Save Money by Knowing the “closing Date” of Your Credit Card

Even if you dutifully pay off your credit card balances every month, there is an often overlooked way to optimize your credit score – by paying off your debts before your balance is reported to the credit bureaus. Many people assume that this is the due date, but it is actually the closing date, and not knowing the difference between the two can hurt your credit rating. This is why the closing date is so important.

Due date versus closing date

As a credit card user, you are most familiar with a due date when you are expected to pay off at least a portion of your credit card debt ( usually 1-3% of the total balance of your statement , including interest and fees.) For a 29-31 day billing cycle the expiration of the 21-25 day grace period . This due date will always fall on the same day of every month, and this is the most important date to remember because late payment or higher interest rates will be charged if the payment is not paid.

However, the due date, while important, is not related to the date your current financial position is actually reported to the credit bureau (the big three are Equifax, Experian, and TransUnion). Instead, it is known as the close date and marks the last day of the current billing cycle. This is the day that your debt balance is actually reported to the credit bureau.

For example, suppose the due date is the 10th of the month and the close date is the 14th. Knowing that your due date is on the 10th, you might decide to pay off my full card balance with a credit limit of $ 1,500 because you have the funds to do so. However, suppose you decide to take out a $ 500 loan the next day. If you do not pay it off by the 14th, the total debt reported by the credit bureau will be $ 500, not $ 0, since you are still in the current billing cycle (due date applies to the previous billing cycle. plus grace period).

Why is it bad to keep debt on the last day? Well, thirty percent of your credit rating is determined based on how much debt you don’t use – this is also known as credit use . The less you use the available debt, the better for your credit rating, as this indicates that you are a responsible borrower. Conversely, using more than 30% of the available credit will negatively affect your credit rating. (In the scenario above, a $ 500 debt on a $ 1,500 credit limit on the closing date would increase your use of your credit by more than 30%.)

In addition to using credit, you can save money by shopping around the closing date. For example, if you defer a large purchase until one day after the close date, it will move to the next billing cycle, giving you more time to pay the balance before interest begins .

How to determine the closing date

You probably won’t see the upcoming closing date on your credit card statement, and the overall billing cycle can vary from card to card, making it difficult to determine the closing date.

Your best bet is to simply call your lender and ask them for previous closing dates, which should give you an idea of ​​when you should normally make a payment in order to receive a negative balance. In my case, my lender’s last monthly closing dates are almost always on the 14th, except for one month, which was on the 15th. For me, that’s all I need to know; I’ll just think twice before using the card for large purchases in the middle of the month.
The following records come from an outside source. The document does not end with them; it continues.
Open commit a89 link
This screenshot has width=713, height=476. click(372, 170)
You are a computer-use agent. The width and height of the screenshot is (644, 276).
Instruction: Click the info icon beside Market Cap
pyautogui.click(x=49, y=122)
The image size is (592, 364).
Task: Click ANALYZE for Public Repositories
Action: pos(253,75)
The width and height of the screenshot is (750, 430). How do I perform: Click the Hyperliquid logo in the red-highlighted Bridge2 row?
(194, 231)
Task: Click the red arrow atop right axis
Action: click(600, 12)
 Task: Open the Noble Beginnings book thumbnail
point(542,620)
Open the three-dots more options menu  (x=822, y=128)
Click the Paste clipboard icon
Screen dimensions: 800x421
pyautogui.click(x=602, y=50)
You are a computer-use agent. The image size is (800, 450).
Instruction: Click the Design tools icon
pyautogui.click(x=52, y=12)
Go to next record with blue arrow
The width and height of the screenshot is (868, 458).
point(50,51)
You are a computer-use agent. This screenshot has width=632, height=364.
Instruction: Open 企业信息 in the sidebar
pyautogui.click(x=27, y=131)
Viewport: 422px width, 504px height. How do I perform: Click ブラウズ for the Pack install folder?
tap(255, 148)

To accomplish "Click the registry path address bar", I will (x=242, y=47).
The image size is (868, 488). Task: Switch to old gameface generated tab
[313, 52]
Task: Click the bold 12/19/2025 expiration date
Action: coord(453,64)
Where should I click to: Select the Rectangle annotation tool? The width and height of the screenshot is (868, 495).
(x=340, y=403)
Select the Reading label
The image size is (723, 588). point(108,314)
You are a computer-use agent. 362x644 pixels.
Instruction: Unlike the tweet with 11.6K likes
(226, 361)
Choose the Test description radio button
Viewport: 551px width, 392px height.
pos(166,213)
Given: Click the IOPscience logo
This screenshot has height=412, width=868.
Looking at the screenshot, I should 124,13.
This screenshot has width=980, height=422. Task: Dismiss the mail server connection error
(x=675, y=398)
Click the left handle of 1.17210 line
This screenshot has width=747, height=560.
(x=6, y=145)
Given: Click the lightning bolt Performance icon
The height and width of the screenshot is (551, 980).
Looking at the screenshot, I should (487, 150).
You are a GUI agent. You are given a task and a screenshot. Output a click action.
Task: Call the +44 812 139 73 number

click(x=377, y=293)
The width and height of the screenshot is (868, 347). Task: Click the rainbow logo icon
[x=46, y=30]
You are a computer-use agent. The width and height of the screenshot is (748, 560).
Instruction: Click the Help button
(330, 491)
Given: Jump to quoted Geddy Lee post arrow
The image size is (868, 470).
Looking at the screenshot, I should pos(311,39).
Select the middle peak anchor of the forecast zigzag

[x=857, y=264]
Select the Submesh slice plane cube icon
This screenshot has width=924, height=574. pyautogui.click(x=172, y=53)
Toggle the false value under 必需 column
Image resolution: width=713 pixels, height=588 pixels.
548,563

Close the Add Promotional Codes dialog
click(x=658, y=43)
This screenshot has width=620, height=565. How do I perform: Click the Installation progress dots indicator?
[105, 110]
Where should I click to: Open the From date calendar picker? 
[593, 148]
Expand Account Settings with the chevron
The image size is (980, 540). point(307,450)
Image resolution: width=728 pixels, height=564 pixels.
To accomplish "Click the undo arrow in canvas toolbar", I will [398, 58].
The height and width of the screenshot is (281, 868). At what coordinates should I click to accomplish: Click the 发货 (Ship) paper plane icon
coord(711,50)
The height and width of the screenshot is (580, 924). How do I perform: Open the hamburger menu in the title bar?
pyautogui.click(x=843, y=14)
However, if you want to be more precise, you can calculate the upcoming closing date by adding the number of days in your billing cycle to the previous closing date of the account statement included in your billing statement, according to the Balance Sheet .

Bottom line

Most borrowers make minimum payments on time to avoid late fees and interest. But if you want to be a little more strategic, knowing the closing date can help you improve your credit score or give you more time to pay for a large purchase without paying interest.